The perfect poppy


FEEDBACK of any kind is always welcome not least from my mother who after reading last weeks article about volcanoes emailed to say that one of the reasons for the French Revolution was the resulting famine from the aftermath of all the volcanic dust in the atmosphere.



Needing little excuse to halt work in order to research the subject I discovered that the Laki Volcano in Iceland erupted for eight months between 1783-4 and caused such harm to the weather that there was starvation across most of Europe, North Africa and North America for years. The revolution in France started in 1789 partly due to the resulting food shortages and Marie Antoinette is famously misquoted as saying: “Let them eat cake.”

Its often perceived as a social status question when asking someone what daily newspaper they read and as my favourite is The Guardian I have received stick from many quarters over the years and I have the label of being a woolly vegetarian welly wearing liberal hippy… Fair enough.

Anyone giving their invaluable opinion on my choice of newspaper has most likely never even read the aforesaid newspaper as they probably prefer to read The S.un or the Daily Wail. Being a LFC supporter The is certainly not on my Christmas card list after that newspapers scandalous coverage blaming the deaths of 96 people at the Hillsborough tragedy in 1989 on the fans themselves. The is not sold in Liverpool now nor will it ever be. YNWA.

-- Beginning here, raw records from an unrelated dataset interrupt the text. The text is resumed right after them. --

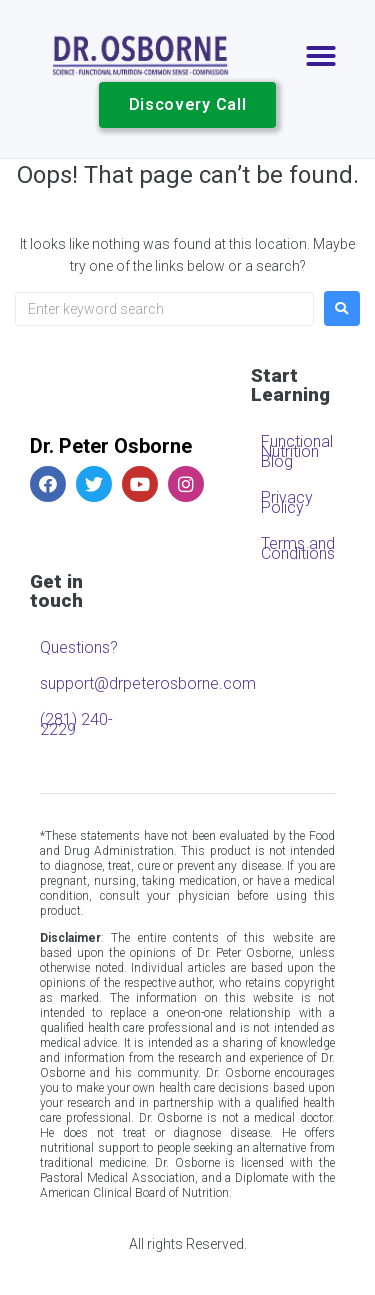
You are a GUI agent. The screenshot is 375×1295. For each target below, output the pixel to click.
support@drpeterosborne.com (82, 683)
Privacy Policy (287, 502)
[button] (321, 56)
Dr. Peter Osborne (111, 446)
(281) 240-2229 (76, 724)
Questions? (79, 647)
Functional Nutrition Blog (297, 451)
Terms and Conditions (298, 548)
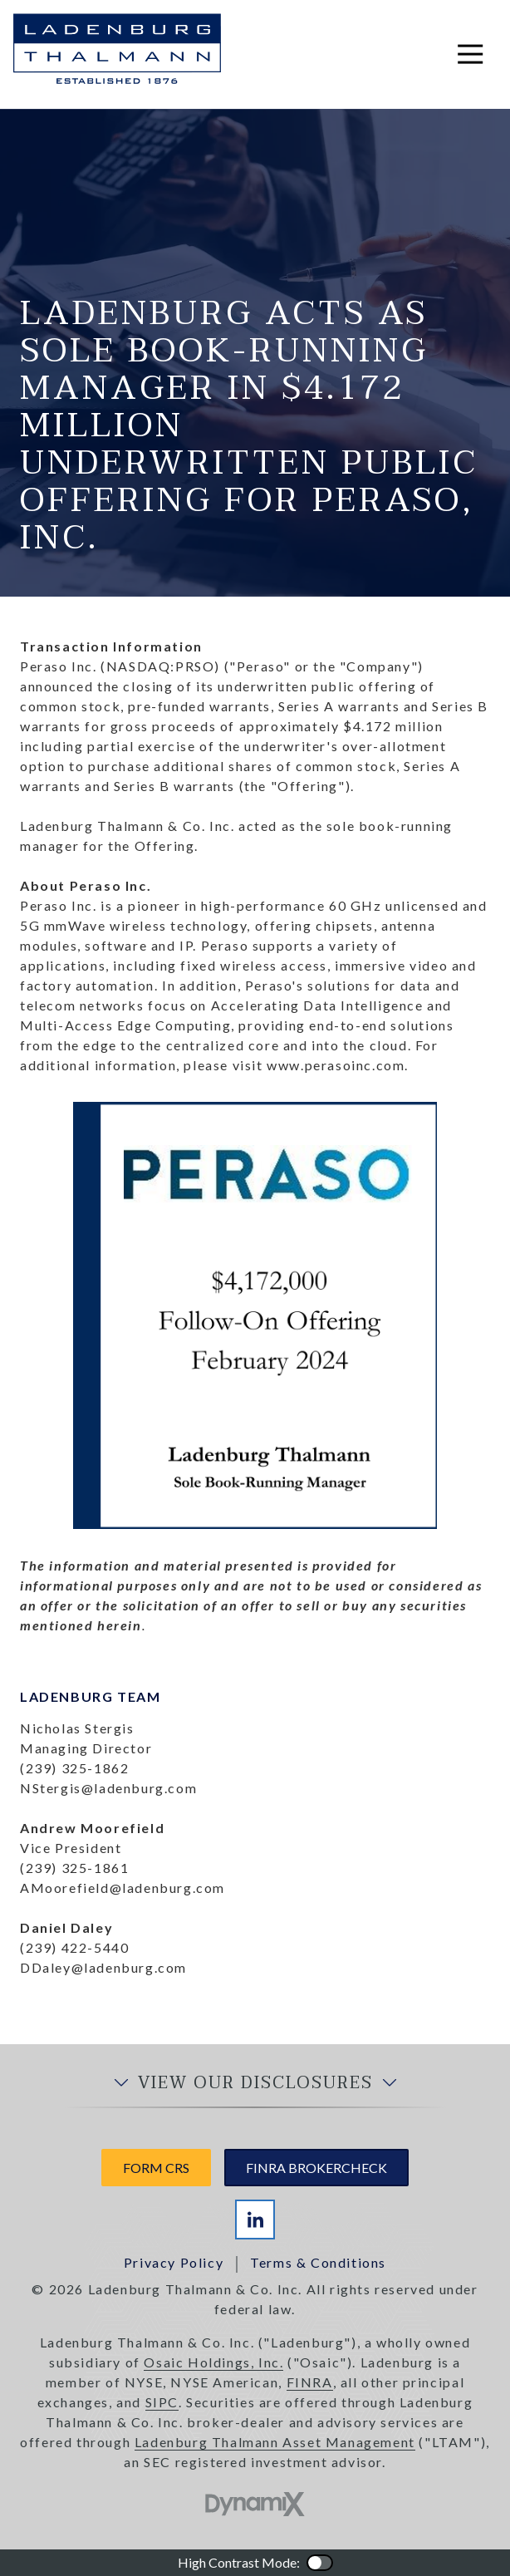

Anyway I digress, and it was to The Guardian online newspaper that I directed my research and found this excellent link.

During the summer local councils always water the plants in public spaces in the heat of the day! Common sense suggests watering in the evening when it’s cooler so there is less water evaporation and no potential sun burn on the plants.

Living in the driest part of Europe it makes sense for everyone to be careful of the water they use and councils should be no different. Maybe it’s because workers don’t want to work evenings but then the bins are emptied at night in the summer so maybe a reader can shed light on this.

Moorish invaders around the 13th Century started the practice that continues to this day of farmers regularly flooding their fields via the acequias (water channels). It is slowly being stamped out as it uses three to four times more water than is necessary. Agriculture accounts for 68% of all water use in Spain so the potential for huge water savings are immense. Fenecore is the national association for water irrigation users and they have a huge almost unseen project being undertaken in Spain to use drip feeding irrigation pipes instead of the old acequias system. New pipes are being laid alongside communication cables so that irrigation can be automatically controlled by a computer system with the code name Coronet.

Two hundred thousand farmers across Spain are already part of the new system and the aim is for half a million farmers to participate which it’s estimated will save 20% of all water used nationally. Around Huercal Overa and Vera readers may have wondered what those large grey metal boxes with solar panels on top are doing in the middle of fields. That will be the Coronet system regulating the irrigation by radio all the way from Madrid in the largest national irrigation project in the world.

This spring’s inclement weather has made the mission to find the perfect poppy field very hit and miss as the sun has often been hidden from view. Well ok it’s been raining a lot. I had almost given up for this year so a few editions ago I published a favourite photo from last year. Eventually Lady Luck smiled on me and arranged for the sun to shine down brilliantly from an azure sky on the most perfect poppy field seen to date. As I approached the field I saw instead of being the usual poppies in a wheat field it was a 20Ha field devoted to just the splendid poppy. The seeds are then harvested for culinary use especially in baking. Poppy heaven!